Meaning – Concept in linguistics, semiotics and pragmatics


We explain what the meaning is, what types exist and what are the characteristics of the different disciplines that study it.

meaning
Meaning exists in a range of nuances, implicatures, and interpretations.

What is the meaning?

It is understood by meaning the meaning of the words and / or phrases of the language, that is, the specific referent or the set of referents to which a term alludes. It is a meaning shared to a certain extent by sender and receiver, without which they would not be able to understand each other, but which exists amidst a range of nuances, implicatures and interpretations that depend on different contexts.

So, strictly speaking, there is not really a meaning, but a set of possible meanings. Thus, we can identify two types of meanings:

  • Denotative meaning: It is the objective meaning of a term, one that tends to be universal among speakers of the same language. It is the one that appears in all dictionaries.
  • Connotative meaning: They are the subjective meanings of the same term, which vary according to the group, the individual or the culture, it is known as.

Both exist at the same time in language: the word “night” denotes the period of absence of the sun in the sky, but at the same time it connotes in the Western imagination the end of things, the absence itself, the secret, the hidden and to some extent, the danger.

There are many ways of thinking and understanding what meaning is. The posture of traditional linguistics understands it as a concept or an abstraction that we form from real things, and that we mentally attribute to a signifier: a mental “footprint” of the word with which to express that meaning.

Thus, the signifier and signified pair would be found within the functioning of language, and this is what allows us its complex relations of meaning: that which we call synonymy, for example, is nothing more than the same meaning shared by two different signifiers.

However, there has been much debate regarding the nature of meaning. There are those who prefer to think of it as an interpretation that we make of linguistic signs, while others attribute it to the use we make of them, that is, some positions assume that words “have” a meaning, and others that words We “give” them meaning when we use them.

The science that studies meaning is known as semantics, and it applies to linguistics, logic, and other cognitive sciences.

Linguistic semantics

Linguistic semantics is the discipline that studies meaning within the framework of language itself, that is, what is related to the linguistic sign. It seeks to understand the functioning of lexical structures and their relationship with referents, as well as the complex mental mechanisms that allow multiple meanings (or nuances) to be attributed to words. He is also interested in the change of meaning throughout history (historical semantics).

However, linguistic semantics is not capable of covering all matters of meaning, but only those that are proper to the linguistic sign.
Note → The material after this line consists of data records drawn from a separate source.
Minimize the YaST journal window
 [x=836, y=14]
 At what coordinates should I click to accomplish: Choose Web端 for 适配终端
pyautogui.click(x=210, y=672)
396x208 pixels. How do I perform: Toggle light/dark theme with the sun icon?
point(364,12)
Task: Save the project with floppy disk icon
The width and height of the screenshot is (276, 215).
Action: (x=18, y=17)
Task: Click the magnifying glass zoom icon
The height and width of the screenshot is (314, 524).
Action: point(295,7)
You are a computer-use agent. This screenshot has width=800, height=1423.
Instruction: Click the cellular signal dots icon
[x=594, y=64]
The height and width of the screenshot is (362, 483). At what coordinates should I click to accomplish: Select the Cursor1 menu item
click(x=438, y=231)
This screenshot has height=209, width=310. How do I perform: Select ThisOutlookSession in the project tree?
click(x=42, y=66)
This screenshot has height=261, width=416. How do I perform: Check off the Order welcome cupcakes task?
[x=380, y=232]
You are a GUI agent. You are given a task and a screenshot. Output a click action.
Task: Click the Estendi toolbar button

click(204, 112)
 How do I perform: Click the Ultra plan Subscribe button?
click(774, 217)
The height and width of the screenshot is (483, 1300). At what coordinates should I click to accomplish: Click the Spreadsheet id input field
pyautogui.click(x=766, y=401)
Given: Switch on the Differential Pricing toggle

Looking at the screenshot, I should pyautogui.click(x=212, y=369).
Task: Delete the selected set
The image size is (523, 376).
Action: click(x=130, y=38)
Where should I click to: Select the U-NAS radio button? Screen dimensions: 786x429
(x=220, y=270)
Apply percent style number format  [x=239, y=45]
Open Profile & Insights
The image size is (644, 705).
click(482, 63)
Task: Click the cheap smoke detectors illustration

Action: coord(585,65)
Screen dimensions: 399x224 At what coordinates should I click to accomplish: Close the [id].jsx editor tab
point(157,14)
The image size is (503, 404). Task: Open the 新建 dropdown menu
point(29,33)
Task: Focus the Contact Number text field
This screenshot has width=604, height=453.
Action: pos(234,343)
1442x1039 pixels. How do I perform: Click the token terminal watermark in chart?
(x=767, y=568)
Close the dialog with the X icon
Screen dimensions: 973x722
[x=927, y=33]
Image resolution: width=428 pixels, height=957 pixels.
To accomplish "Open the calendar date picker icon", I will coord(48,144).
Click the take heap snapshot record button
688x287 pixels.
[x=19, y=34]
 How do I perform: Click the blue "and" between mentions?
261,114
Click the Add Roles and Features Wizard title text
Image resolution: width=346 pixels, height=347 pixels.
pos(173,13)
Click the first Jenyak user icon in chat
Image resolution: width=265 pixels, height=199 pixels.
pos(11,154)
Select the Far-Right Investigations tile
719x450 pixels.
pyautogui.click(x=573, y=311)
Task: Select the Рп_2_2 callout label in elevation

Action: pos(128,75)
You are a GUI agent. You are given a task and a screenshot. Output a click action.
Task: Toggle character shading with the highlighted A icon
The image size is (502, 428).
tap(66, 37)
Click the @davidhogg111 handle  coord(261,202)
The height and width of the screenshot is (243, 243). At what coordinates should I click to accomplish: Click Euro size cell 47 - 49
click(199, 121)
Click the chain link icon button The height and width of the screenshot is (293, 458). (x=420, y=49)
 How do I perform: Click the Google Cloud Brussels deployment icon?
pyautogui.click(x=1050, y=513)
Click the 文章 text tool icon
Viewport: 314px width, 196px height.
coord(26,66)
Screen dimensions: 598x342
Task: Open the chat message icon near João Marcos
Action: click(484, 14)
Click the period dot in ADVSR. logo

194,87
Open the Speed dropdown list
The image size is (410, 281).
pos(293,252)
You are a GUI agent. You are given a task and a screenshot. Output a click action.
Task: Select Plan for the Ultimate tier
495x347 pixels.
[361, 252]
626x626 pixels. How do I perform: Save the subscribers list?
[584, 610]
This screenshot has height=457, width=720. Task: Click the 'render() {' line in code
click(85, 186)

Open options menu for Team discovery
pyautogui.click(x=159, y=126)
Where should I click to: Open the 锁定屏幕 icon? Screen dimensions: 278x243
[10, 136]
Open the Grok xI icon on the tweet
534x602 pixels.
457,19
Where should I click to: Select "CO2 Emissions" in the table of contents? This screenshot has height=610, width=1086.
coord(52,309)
The rest of the nuances are a matter of syntax (the order of the sentence) and pragmatics (the context in which the verbal language is used).

Formal semantics

formal semantic meaning
Formal languages ​​refer to abstract relationships.

Once semantics emerged within the framework of linguistic study, it was replicated in other areas of study, such as formal languages ​​(that is, non-verbal). The latter are those human languages ​​whose expressions do not have a referential meaningRather, they acquire their meaning within the framework of their own expressions.

An example is mathematics: “two” does not refer to a specific referent of reality, but to a type of relationship and formal abstraction that we make of it. The same happens with multiplication: it does not have a concrete referent, but rather it is an idea that operates in the world of mathematical abstractions.

Thus, formal semantics is the study of interpretation in formal languages, in which logical consequence relationships are fundamental, since the meaning of symbols in a formal language is arbitrary, that is, it is assigned voluntarily during its use, and does not usually refer to perceptible reality, but to abstract relationships between ideas.

Semiotics or semiology

With these two terms it is known, interchangeably, to the discipline that studies communication systems within human societies, that is, to the process of semiosis (or significance).

It consists fundamentally in studying the signs in civilization, understood as the germ of both language and thought. Thus, this discipline transcends the mere study of meaning, having communicating ties between linguistics, neuroscience, anthropology, etc.

In a practical sense, there is no difference between using the term “semiotics” or “semiology”, simply some academies prefer one and others another.

However, there are divergences of theoretical approach between one and the other: semiotics tends to be more related to functionalism, at least in the American academy; while semiology tends more towards structuralism, at least in the European and Latin American academies.

Pragmatics

Pragmatics is, along with semantics, the discipline that deals with meaning in verbal language. In this sense, both are branches of linguistics, but unlike semantics, pragmatics pays special attention to the non-verbal, non-linguistic elements that intervene in communication.

In other words, the pragmatic is the science of context in verbal communication. Thus, in the pragmatic analysis, factors such as gestures, proxemics, individual linguistic abilities, etc. are taken into consideration.